One movement they are indisputably a part of is the resurgence of the popular Irish band. Hozier, SOAK and Little Green Cars are just some of the born and bred Irish musicians that have subtly been infiltrating UK and global charts alike in recent years with immaculately crafted music, as rich in feeling as heritage. This revolution of the ‘serious artist’ in the mainstream has been bolstered by the lingering strains of the folk revival, as the refined acoustic talents of bands like Hudson Taylor find a new, broad resonance in increasingly factionalised musical times. But why the surge in attention towards an expanding circle of Irish singer-songwriters and acoustic troubadours?

“I think there’s probably deep rooted stuff to do with Ireland, and to do with the recession, which might’ve inspired people to do something for themselves,” Alife observes. “But with the likes of Hozier, Gavin Jane, Kodaline, SOAK, Little Green Cars and Walking on Cars, I think it’s just that it’s great music. Irish music has always been popular, right through from Damien Rice and U2, but now there’s a real resurgence of it and it’s great to see. I like the way that Irish artists are really supporting each other as well. Our album came out in Ireland first and a lot of Irish bands came out to help us and share in it, and we did the same for others. So that’s one thing I think is really positive about it, and is a great help – it’s a really strongly knit community.”

I think there’s probably deep rooted stuff to do with Ireland, and to do with the recession, which might’ve inspired people to do something for themselves

Singing For Strangers, in this sense, is very much an album of home, as well as one of growth and of a life on the move. Alfie and Harry chose to release their debut back in Ireland prior to it dropping elsewhere, no doubt in recognition of the synchronicity of the Emerald Isle to their music. For an album born on the streets of Dublin and in the small town of Blackrock, it seems only right to christen it there. Yet whilst this record found its feet in the bars and small venues of Ireland, it now has legs all around the world; the band has a host of tour dates lined up throughout Europe and over 100,000 likes on Facebook, with more album sales still.

Yet a genuine humility still skirts the speech of Alfie Hudson-Taylor. “Going home to release the record early was really nice. People just seemed to really get behind it. We got to do a load of radio stations over there, as well as some TV – we did the Late Night Show which we grew up listening to and watching.
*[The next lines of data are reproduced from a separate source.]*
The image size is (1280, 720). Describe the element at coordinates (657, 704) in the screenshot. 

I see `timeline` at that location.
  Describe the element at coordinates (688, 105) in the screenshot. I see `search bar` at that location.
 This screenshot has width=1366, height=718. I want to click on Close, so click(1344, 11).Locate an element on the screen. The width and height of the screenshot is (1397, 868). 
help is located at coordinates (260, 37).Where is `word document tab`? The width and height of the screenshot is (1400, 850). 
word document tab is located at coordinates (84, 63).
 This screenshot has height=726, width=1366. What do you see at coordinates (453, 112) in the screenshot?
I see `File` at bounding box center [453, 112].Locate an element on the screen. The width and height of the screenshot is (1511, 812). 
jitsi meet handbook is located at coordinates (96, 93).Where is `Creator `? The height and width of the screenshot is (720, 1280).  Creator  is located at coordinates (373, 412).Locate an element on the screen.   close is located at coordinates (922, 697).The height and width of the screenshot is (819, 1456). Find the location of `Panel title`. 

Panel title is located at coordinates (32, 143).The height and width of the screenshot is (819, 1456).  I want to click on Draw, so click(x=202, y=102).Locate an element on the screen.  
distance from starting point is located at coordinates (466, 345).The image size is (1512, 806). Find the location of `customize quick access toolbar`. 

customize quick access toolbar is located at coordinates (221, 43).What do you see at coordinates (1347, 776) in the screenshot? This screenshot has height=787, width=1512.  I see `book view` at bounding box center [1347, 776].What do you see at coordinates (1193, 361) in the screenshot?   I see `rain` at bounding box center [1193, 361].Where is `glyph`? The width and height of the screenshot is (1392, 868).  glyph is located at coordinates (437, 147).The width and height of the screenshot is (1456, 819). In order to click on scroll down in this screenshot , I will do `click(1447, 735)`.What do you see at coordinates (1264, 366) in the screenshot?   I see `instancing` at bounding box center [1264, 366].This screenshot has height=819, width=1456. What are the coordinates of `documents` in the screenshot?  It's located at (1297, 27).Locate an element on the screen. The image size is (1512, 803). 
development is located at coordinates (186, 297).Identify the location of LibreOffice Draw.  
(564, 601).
At the time we were over there we found out that our show in Dublin at the Olympia Theatre had been sold out, and that’s a dream venue to play in, so we’re on an absolute high at the moment. But we’ve spent the last three years in England, so we’re just really excited to really push it over here and get gigging again.”

Alfie and Harry played a near entirely sold-out UK tour this February, hitting 22 dates in a month. And there’s plenty more to come, with festival season on the horizon and a load more strangers to sing for. “Our songs have been knocking around for a while, so people might know the words,” Alfie says, oddly plaintively. You know, they might just.